Tuesday

Second sonnet :D

Oh, hi there! Seeing as you've stumbled upon this blog, you're probably a fan of poetry. I'm just your average geek (Proud of it) who likes to write poetry and is apparently freaking awesome. If you've read my last post, you probably already know that my disclosed name is Oliver Nolastname.

All in all, my poetry is super freaking awesome. That's quite a bit of awesome so you should go tell your friends about it. Or if you don't have friends, tell your mom. Say hi to her for me. She'll know who you mean. Trust me. Fine, she probably won't know who you mean. But she'll love my poems nonetheless.


And now for my second sonnet...


*Cue drumroll*










Dude, I said cue drumroll, you're gonna have to start drumming.






Alright that's better. Now on with the show!



Classroom Couple
By Oliver Nolastname

What great wrong you do me, my fair lady;
Stealing my attention from where ‘tis due:
For what mortal could ever resist thee?
It was love at first sight, in the classroom…
As you came through the front doors, books in hand.
I prayed you would take the seat next to mine
I wanted more than to just be your friend;
A better woman I would never find.
Whatever can I do to win thine heart,
For thou surely has num’rous admirers;
Being so pretty, kind and also smart.
My love for you is like a blazing fire…
Prepare for trouble and make it double.
You and I; we’ll be a classroom couple…

Okay now for the post mortem for this sonnet.

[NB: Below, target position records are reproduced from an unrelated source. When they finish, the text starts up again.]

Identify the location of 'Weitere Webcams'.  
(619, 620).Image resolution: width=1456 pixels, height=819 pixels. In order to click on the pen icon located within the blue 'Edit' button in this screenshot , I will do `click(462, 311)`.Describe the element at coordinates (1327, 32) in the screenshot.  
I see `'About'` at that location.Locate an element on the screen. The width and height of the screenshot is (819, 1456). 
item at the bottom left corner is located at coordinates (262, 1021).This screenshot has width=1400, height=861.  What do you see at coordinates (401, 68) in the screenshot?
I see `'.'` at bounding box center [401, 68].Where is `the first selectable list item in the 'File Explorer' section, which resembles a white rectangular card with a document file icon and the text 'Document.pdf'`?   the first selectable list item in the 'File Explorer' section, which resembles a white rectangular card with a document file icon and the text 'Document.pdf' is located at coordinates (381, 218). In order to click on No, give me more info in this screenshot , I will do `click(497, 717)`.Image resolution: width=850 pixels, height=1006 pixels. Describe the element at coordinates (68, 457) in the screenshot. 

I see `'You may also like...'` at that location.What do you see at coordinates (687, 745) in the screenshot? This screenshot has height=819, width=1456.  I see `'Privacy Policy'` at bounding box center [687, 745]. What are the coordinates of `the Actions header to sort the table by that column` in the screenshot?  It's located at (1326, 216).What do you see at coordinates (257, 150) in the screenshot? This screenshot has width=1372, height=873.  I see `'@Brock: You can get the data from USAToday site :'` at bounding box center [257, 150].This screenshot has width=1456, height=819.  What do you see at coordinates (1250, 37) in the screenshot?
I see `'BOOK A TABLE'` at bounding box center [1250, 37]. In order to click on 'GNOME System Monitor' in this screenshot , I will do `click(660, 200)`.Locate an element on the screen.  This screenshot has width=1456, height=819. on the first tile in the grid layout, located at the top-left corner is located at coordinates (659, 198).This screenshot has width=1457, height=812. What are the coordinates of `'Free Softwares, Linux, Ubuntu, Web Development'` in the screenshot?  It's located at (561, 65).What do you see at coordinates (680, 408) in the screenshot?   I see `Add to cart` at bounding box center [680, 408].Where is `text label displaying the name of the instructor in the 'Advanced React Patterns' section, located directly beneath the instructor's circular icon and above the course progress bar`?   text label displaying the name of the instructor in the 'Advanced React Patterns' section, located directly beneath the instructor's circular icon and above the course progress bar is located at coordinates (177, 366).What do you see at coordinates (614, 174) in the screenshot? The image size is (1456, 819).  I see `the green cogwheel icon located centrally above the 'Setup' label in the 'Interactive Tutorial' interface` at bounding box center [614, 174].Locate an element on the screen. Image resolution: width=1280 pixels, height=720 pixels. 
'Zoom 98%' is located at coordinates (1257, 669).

This time I wrote strictly in iambic pentameter, go ahead check if you don't believe me. I still do think it's a bit choppy though. I added in the second last line  because Pokemon is awesome (If you disagree, you have no soul) and I couldn't think of anything else that rhymed with couple. All in all I prefer my first sonnet more though. To help me improve my poetry-writing skills, please comment (Or send a PM, your choice) and spread this blog around!


Alas, it's time to sign off again. These sessions of creativity outlet go by so fast... *sigh*

Oliver Nolastname



1 comment:

  1. again, a really nice poem :) but idk the second quatrain seems a bit disjointed.